Designing and comparative analysis of 3D subphthalocyanines based non-fullerene acceptor molecules as an efficient material for organic solar cells

In recent epochs, the researchers are exploring for boost in the opto-electronic properties of active materials fabricated in Organic solar cell (OSCs). Herein, the eminent molecule Subphthalocyanines (SubPcs) is picked up as a reference molecule (R) and designed four 3D novel molecules by attaching electron withdrawing (EW) groups at six peripheral positions of R, giving them identity; M1, M2, M3, and M4. These 3D non-fullerene acceptors are theoretically analysed for UV-Vis absorption, frontier molecular orbitals (FMOs), density of states (DOS), transition density matrix (TDM), internal molecular reorganization energy, the binding energy, and interaction with renowned donor PTB7-Th.

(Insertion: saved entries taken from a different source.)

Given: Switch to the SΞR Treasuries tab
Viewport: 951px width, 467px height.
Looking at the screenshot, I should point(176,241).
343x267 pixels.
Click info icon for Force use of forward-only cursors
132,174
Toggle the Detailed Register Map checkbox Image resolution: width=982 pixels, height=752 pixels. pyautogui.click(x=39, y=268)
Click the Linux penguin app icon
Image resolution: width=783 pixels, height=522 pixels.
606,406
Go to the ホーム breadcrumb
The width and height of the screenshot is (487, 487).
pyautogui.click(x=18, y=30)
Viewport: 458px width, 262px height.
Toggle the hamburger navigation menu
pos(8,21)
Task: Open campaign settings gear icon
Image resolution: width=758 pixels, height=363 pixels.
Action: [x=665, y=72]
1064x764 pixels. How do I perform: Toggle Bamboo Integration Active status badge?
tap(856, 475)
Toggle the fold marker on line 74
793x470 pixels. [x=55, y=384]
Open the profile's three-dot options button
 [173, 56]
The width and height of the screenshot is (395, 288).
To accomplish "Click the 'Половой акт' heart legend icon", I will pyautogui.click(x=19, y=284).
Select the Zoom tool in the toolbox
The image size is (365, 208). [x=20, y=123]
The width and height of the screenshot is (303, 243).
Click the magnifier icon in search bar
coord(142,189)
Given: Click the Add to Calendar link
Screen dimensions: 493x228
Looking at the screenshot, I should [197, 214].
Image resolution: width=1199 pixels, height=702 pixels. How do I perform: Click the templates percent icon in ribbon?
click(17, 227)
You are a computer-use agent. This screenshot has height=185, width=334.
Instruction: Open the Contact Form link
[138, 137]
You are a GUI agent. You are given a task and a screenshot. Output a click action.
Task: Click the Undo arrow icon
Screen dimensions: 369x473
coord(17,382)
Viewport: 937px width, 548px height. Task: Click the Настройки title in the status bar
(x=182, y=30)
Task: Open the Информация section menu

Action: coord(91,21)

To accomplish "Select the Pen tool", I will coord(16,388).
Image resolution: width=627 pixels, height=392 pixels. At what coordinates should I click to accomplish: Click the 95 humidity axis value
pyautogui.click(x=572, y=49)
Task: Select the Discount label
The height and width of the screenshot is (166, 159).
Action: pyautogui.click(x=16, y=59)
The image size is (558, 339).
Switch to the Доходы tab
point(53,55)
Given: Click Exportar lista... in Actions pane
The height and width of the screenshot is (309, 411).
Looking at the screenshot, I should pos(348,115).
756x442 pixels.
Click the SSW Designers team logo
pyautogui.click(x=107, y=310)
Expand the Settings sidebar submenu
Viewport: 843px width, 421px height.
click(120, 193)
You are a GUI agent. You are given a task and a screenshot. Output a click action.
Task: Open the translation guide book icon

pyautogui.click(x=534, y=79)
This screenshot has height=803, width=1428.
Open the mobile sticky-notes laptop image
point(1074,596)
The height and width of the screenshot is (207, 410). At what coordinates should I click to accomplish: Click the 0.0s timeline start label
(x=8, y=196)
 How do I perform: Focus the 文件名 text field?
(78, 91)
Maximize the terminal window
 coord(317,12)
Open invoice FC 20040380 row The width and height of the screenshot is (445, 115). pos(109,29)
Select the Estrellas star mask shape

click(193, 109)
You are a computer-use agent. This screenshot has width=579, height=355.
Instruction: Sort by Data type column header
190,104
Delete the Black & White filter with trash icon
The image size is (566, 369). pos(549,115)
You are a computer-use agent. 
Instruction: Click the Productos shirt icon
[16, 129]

Comparative to molar absorption and HOMO/LUMO band gap of R (λ max = 650.2 nm and Eg = 1.633 eV), novel acceptors has better results i.e., λ max ranges from 733–801.5 nm and Eg ranges from 1.088–1.438 eV. While, the hole reorganization energy (i.e., in range of 0.111773–0.33002) and binding energies (i.e., 0.170–0.252) of all novel molecules is noticed lower comparative to R (λh = 0.178402 and Eb = 0.277, respectively). Exceptionally, M3 is prompted as promising light harvesting material with better molar absorption (λ max = 975.0 nm), lower band gap (Eg = 1.088 eV), less hole reorganization energy (λh = 0.033002 eV) and lower binding energy (0.182). Due to exceptional properties of M3 comparative to other designed acceptor molecules, it is analysed with donor PTB7-Th as donor/acceptor interface. Ultimately, it is proved to be efficient interface due to better charge transition. Meanwhile, all designing 3D acceptors are more efficient than R with exceptionally better opto-electronic properties of M3.